SOURCE DOCUMENT:
Now that we saw how to load a pre-trained Meta Motivo policy, we can prompt it and execute actions with it. 

The first step is to sample a context embedding `z` that needs to be passed to the policy.

In [4]:
device = "cpu"

if Version("0.26") <= Version(gymnasium.__version__) < Version("1.0"):
    transform_obs_wrapper = lambda env: TransformObservation(
            env, lambda obs: torch.tensor(obs.reshape(1, -1), dtype=torch.float32, device=device)
        )
else:
    transform_obs_wrapper = lambda env: TransformObservation(
            env, lambda obs: torch.tensor(obs.reshape(1, -1), dtype=torch.float32, device=device), env.observation_space
        )

env, _ = make_humenv(
    num_envs=1,
    wrappers=[
        FlattenObservation,
        transform_obs_wrapper,
    ],
    state_init="Default",
)

model.to(device)
z = model.sample_z(1)
print(f"embedding size {z.shape}")
print(f"z norm: {torch.norm(z)}")
print(f"z norm / sqrt(d): {torch.norm(z) / math.sqrt(z.shape[-1])}")
observation, _ = env.reset()
print(f"observation size : {observation.shape}")

embedding size torch.Size([1, 256])
z norm: 15.999999046325684
z norm / sqrt(d): 0.9999999403953552
observation size : torch.Size([1, 358])


In [None]:
observation, _ = env.reset()
frames = [env.render()]
for i in range(30):
    action = model.act(observation, z, mean=True)
    observation, reward, terminated, truncated, info = env.step(action.cpu().numpy().ravel())
    frames.append(env.render())
    # print(observation)

media.show_video(frames, fps=30)

0
This browser does not support the video tag.


In [None]:
env_raisim.reset()
obs = env_raisim.observe(False)
observation_raisim = torch.from_numpy(obs)

for i in range(30):
    start_time = time.time()
    action = model.act(observation_raisim, z, mean=True)
    env_raisim.step(action.cpu().numpy())
    obs = env_raisim.observe(False)
    observation_raisim = torch.from_numpy(obs)
    time.sleep(0.033)

EXTRACTED DATA:
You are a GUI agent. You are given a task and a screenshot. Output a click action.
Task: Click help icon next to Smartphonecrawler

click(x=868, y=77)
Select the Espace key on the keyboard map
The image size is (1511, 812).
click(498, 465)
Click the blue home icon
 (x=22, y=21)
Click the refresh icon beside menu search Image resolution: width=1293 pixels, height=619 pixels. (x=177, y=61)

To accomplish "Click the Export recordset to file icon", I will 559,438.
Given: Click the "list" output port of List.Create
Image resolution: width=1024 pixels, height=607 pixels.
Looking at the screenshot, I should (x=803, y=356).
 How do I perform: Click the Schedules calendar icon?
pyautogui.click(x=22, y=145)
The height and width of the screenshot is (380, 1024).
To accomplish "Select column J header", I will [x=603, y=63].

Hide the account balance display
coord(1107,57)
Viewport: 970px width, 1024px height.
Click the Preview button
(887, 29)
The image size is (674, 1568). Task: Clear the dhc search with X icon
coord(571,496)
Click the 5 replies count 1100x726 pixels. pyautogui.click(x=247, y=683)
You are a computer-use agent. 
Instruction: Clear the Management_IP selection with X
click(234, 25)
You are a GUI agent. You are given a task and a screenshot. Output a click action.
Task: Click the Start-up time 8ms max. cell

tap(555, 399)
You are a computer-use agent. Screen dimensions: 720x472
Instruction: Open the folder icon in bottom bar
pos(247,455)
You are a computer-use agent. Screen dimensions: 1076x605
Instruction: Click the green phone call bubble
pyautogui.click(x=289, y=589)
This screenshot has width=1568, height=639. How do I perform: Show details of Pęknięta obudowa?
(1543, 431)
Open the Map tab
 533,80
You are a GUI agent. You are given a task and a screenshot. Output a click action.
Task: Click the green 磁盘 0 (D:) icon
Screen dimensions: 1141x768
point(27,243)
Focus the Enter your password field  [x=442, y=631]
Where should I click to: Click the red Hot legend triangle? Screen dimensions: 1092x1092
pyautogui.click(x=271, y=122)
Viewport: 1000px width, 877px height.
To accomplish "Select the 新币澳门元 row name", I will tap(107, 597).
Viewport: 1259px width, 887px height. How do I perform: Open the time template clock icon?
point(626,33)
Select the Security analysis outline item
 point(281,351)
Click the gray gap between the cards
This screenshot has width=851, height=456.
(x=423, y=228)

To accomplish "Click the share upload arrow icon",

EXERCISE DIRECTIONS: Continue the Meta Motivo walkthrough that comes before the entries, starting right after its last line.

ANSWER TO THIS EXERCISE:
### Computing Q-functions

FB-CPR provides a way of directly computing the action-value function of any policy embedding `z` on any task embedding `z_r`. Then, the Q function of a policy $z$ is given by

$Q(s,a, z) = F(s,a,z) \cdot z_r$

The task embedding can be computed in the following way. Given a set of samples labeled with rewards $(s,a,s',r)$, the task embedding is given by: 

$z_r = \mathrm{normalised}(\sum_{i \in \mathrm{batch}} r_i B(s'_i))$.

In [15]:
def Qfunction(state, action, z_reward, z_policy):
    F = model.forward_map(obs=state, z=z_policy.repeat(state.shape[0],1), action=action) # num_parallel x num_samples x z_dim
    Q = F @ z_reward.ravel()
    return Q.mean(axis=0)

z_reward = model.sample_z(1)
z_policy = model.sample_z(1)
state = torch.rand((10, env.observation_space.shape[0]), device=model.cfg.device, dtype=torch.float32)
action = torch.rand((10, env.action_space.shape[0]), device=model.cfg.device, dtype=torch.float32)*2 - 1
Q = Qfunction(state, action, z_reward, z_policy)
print(Q)

tensor([358.1851, 394.9819, 419.2272, 433.4052, 440.3278, 419.8125, 338.0683,
        367.9538, 307.6581, 281.2745])


## Prompting the model

We have seen that we can condition the model via the context variable `z`. We can control the task to execute via _prompting_ (or _policy inference_).

### Reward prompts
The first version of inference we investigate is the reward prompting, i.e., given a set of reward label samples we can infer in a zero-shot way the near-optimal policy for solving such task.

First step, download the data for inference. We provide a buffer for inference of about 500k samples. This buffer has been generated by randomly subsampling the final replay buffer.

In [16]:
local_dir = "metamotivo-S-1-datasets"
dataset = "buffer_inference_500000.hdf5"
buffer_path = hf_hub_download(
        repo_id="facebook/metamotivo-S-1",
        filename=f"data/{dataset}",
        repo_type="model",
        local_dir=local_dir,
    )
print(buffer_path)

metamotivo-S-1-datasets/data/buffer_inference_500000.hdf5


Now that we have download the h5 file for inference, we can conveniently loaded it in a buffer.

In [17]:
hf = h5py.File(buffer_path, "r")
print(hf.keys())
data = {}
for k, v in hf.items():
    print(f"{k:20s}: {v.shape}")
    data[k] = v[:]
buffer = DictBuffer(capacity=data["qpos"].shape[0], device="cpu")
buffer.extend(data)
del data

<KeysViewHDF5 ['action', 'next_observation', 'next_qpos', 'next_qvel', 'observation', 'qpos', 'qvel']>
action              : (500000, 69)
next_observation    : (500000, 358)
next_qpos           : (500000, 76)
next_qvel           : (500000, 75)
observation         : (500000, 358)
qpos                : (500000, 76)
qvel                : (500000, 75)


In [18]:
batch = buffer.sample(5)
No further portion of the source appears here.